▶ **EXTRAIT DE PAGE**:

........

N’y a-t-il pas une forme de provocation ou de stratégie publicitaire à programmer ce type d’artistes alors qu’on sait très bien les réactions qu’ils vont susciter. Il en sera évidemment de même avec Maurizio Cattelan - son Jean-Paul II écrasé par une météorite, son Hitler priant, ses enfants pendus... - s’il venait à exposer à Versailles, son nom ayant été plusieurs fois cité pour succéder à Murakami.
MURAKAMI VERSAILLES CIRCUS
Le cirque médiatique ne fait que commencer. On l’a vu avec la présence incongrue il y a quelques jours de Jean-Jacques Aillagon dans l’émission graveleuse des Grosses Têtes sur RTL, radio la plus populaire de France (à écouter ici, à la 22mn ou ci-dessous). Mais le président de l’établissement public de Versailles ne s’attendait certainement pas - outre de devoir raconter sa première expérience sexuelle - à être pris à parti par Philippe Bouvard, manifestement très au courant de la vie du château, qui entre deux vannes lourdingues, lui a posé quelques questions qui fâchent : le conflit d’intérêt avec Pinault, la saturation du site de Versailles et même sa disneylandisation, ce qui a fait quelque peu bafouiller notre président. En revanche, on l’a trouvé très pertinent quand, répondant à l’accusation de pornographie bien que ce soit infondé au regard des oeuvres exposées, il a rappelé que le parc de Versailles n’était pas le plus chaste qui soit, avec certaines de ses sculptures très explicites, illustrants des thèmes plus que controversés comme la pédophilie, voire la zoophilie !

........

▶ **EXTRAITS DE DONNÉES**:
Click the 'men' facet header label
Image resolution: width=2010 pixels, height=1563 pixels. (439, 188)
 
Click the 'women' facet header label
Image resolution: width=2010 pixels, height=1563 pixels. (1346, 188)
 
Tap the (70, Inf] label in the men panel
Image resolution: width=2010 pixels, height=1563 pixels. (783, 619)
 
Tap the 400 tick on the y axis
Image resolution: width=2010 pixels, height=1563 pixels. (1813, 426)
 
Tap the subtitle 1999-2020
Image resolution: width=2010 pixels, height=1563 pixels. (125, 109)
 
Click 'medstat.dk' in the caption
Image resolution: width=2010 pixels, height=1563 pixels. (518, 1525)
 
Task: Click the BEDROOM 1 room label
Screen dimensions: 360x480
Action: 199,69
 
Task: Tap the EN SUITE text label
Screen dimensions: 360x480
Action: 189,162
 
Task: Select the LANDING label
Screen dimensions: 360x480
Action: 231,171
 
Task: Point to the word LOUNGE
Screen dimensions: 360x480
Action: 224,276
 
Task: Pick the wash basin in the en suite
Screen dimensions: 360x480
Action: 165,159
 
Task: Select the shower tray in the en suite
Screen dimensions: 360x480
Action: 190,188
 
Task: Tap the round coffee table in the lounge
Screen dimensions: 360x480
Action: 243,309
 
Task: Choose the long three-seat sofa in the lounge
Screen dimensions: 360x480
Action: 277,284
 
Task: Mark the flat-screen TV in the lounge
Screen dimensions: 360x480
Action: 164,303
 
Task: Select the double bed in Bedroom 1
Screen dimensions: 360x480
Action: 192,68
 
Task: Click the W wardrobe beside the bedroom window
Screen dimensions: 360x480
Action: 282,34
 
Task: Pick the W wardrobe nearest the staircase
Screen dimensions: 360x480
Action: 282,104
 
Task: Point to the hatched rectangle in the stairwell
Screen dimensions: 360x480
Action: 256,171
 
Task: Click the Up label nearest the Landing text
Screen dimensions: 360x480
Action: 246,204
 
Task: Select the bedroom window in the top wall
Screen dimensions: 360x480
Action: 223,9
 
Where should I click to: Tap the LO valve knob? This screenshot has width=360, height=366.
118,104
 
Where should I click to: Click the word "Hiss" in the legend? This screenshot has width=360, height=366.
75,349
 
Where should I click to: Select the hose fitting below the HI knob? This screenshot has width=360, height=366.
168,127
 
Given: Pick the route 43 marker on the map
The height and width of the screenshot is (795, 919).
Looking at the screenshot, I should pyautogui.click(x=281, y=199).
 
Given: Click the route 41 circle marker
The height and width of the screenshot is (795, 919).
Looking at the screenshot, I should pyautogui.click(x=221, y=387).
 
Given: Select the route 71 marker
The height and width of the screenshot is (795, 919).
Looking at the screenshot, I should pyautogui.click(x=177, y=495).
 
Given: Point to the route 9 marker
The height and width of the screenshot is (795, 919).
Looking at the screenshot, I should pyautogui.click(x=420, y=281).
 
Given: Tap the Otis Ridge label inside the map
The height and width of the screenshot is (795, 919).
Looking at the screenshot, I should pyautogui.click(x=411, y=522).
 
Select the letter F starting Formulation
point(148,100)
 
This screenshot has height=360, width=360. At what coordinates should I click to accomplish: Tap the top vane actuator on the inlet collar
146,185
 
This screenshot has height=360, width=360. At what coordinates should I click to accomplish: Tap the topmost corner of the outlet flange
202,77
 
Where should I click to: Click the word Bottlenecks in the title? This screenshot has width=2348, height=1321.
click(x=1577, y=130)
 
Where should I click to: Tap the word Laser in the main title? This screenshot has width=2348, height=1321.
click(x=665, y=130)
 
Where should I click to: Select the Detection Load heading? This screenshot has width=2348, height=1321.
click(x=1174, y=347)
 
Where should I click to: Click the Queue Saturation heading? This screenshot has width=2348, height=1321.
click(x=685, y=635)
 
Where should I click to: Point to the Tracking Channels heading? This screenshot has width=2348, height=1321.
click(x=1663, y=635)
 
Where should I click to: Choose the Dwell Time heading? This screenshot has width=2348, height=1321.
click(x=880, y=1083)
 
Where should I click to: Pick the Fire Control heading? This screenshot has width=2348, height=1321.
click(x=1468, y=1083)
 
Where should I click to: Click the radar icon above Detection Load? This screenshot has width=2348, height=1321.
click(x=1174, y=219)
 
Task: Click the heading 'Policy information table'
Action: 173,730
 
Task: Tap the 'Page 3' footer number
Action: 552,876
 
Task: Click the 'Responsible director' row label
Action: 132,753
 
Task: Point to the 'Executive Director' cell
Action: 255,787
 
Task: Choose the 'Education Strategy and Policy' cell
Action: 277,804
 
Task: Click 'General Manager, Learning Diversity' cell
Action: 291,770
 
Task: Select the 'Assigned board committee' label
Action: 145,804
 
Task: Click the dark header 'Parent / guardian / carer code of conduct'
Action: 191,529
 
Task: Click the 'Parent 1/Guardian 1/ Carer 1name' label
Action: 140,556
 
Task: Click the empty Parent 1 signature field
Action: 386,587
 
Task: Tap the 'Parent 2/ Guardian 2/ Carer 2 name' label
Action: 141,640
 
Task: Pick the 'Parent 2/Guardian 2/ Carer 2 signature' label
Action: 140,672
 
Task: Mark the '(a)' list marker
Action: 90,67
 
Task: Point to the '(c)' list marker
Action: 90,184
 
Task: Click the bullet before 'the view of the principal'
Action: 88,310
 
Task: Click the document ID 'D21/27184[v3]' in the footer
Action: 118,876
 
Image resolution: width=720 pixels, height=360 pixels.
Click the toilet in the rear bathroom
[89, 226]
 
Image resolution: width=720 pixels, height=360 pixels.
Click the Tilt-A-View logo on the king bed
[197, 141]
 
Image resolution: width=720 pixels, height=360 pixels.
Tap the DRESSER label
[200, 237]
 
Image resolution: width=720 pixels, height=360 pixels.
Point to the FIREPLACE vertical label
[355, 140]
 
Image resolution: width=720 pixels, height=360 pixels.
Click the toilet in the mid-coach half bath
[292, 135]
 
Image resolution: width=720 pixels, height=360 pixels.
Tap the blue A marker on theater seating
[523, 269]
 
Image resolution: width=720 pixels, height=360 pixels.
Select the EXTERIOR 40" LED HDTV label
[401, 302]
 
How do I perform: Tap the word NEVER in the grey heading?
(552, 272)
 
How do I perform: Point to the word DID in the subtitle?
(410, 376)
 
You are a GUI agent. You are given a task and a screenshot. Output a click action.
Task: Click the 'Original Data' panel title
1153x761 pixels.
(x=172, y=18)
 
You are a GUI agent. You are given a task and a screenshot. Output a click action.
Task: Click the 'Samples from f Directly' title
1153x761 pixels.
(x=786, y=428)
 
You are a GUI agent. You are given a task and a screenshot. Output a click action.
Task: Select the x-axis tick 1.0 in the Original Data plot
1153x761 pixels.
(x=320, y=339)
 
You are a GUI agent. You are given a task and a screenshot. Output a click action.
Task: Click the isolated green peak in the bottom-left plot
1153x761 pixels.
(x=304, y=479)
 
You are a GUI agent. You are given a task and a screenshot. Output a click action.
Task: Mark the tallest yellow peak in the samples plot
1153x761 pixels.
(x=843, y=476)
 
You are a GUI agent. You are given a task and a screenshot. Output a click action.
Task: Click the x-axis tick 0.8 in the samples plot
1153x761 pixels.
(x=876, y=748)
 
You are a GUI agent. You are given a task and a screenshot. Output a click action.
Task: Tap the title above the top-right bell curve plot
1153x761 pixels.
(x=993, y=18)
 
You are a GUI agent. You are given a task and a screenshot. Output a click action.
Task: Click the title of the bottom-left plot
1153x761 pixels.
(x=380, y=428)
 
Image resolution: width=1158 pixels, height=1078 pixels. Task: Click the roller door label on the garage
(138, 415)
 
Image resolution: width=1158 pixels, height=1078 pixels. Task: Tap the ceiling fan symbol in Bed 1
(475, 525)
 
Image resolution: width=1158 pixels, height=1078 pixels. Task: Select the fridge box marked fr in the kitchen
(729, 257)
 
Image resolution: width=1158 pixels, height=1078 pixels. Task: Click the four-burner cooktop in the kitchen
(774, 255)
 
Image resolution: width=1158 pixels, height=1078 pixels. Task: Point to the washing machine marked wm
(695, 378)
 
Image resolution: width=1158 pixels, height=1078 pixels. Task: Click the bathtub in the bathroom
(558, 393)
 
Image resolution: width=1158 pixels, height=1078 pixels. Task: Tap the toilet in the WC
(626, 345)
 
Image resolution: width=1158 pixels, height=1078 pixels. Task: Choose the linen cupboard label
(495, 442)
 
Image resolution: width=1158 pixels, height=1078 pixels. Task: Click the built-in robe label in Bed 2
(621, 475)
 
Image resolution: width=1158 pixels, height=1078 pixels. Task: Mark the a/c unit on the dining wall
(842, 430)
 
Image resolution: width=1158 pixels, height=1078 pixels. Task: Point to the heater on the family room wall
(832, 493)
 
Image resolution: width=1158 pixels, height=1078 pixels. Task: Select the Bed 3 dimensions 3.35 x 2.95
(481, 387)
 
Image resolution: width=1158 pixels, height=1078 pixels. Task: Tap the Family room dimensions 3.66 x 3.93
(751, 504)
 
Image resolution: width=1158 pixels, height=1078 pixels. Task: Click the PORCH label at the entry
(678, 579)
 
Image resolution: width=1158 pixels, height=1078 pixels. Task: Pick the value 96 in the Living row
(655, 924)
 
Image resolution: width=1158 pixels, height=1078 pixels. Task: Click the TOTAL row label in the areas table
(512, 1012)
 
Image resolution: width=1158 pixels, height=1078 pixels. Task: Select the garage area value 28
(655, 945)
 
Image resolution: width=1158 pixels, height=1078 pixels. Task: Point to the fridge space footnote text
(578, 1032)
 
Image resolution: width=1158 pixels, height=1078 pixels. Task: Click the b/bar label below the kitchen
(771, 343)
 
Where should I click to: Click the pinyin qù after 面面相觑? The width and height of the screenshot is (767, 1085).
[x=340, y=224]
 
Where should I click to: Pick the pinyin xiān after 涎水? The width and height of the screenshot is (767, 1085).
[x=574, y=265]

........

▶ **ÉNONCÉ A**: Indiquez si chacune des affirmations suivantes concorde avec le texte sur Murakami à Versailles, en répondant par oui ou par non et en citant à l'identique les mots du texte qui tranchent. (i) Jean-Jacques Aillagon est passé dans l'émission des Grosses Têtes sur RTL. (ii) Philippe Bouvard n'a posé aucune question sur le conflit d'intérêt avec Pinault. (iii) Le nom de Maurizio Cattelan a été cité pour succéder à Murakami.
▶ **ÉNONCÉ B**: Recopiez, s'il vous plaît, le passage du texte sur Murakami à Versailles qui va de « N’y a-t-il pas » jusqu'à « succéder à Murakami. ».
▶ **ÉNONCÉ C**: Poursuivez le texte sur Murakami à Versailles à partir de l'endroit où il s'arrête.

▶ **RÉSULTAT A**:
(i) Oui : « la présence incongrue il y a quelques jours de Jean-Jacques Aillagon dans l’émission graveleuse des Grosses Têtes sur RTL »
(ii) Non : « lui a posé quelques questions qui fâchent : le conflit d’intérêt avec Pinault »
(iii) Oui : « son nom ayant été plusieurs fois cité pour succéder à Murakami »

▶ **RÉSULTAT B**:
N’y a-t-il pas une forme de provocation ou de stratégie publicitaire à programmer ce type d’artistes alors qu’on sait très bien les réactions qu’ils vont susciter. Il en sera évidemment de même avec Maurizio Cattelan - son Jean-Paul II écrasé par une météorite, son Hitler priant, ses enfants pendus... - s’il venait à exposer à Versailles, son nom ayant été plusieurs fois cité pour succéder à Murakami.

▶ **RÉSULTAT C**:
Mais Jean-Jacques Aillagon n’est jamais à court de geste communicant. Il est même, dans ce domaine, très imaginatif bien que ses intentions soient souvent cousues de fil blanc et parfois quelque peu ridicules. Comme, quand le 1er septembre dernier, « jour du 295e anniversaire de la mort de Louis XIV », il a déposé une couronne de lauriers au pied de sa statue devant le château. Comme si cela pouvait légitimer ses choix de politique culturelle dans ce qui est aujourd’hui un établissement public. Dans le même genre, on se souvient, en pleine polémique Jeff Koons, de son combat inattendu pour le retour à la basilique de Saint-Denis des ossements de la reine mérovingienne Arégonde qu’il avait soudain réclamé au ministère de la Culture, histoire d’amadouer le prince de Bourbon-Parme. Au fait, sur cette affaire, on en est où ?
[1] « Si Koons fait un flop, on ne recommencera pas », propos recueillis par Valérie Duponchelle et Sébastien Le Fol, LE FIGARO | 11.09.08.
[2] « Art contemporain à Versailles : »une invitation à l’intelligence« , selon Jean-Jacques Aillagon », AFP | 27.08.10.
[3] Tout le monde s’auto-plagie, y compris nous, mais pas sur un texte entier !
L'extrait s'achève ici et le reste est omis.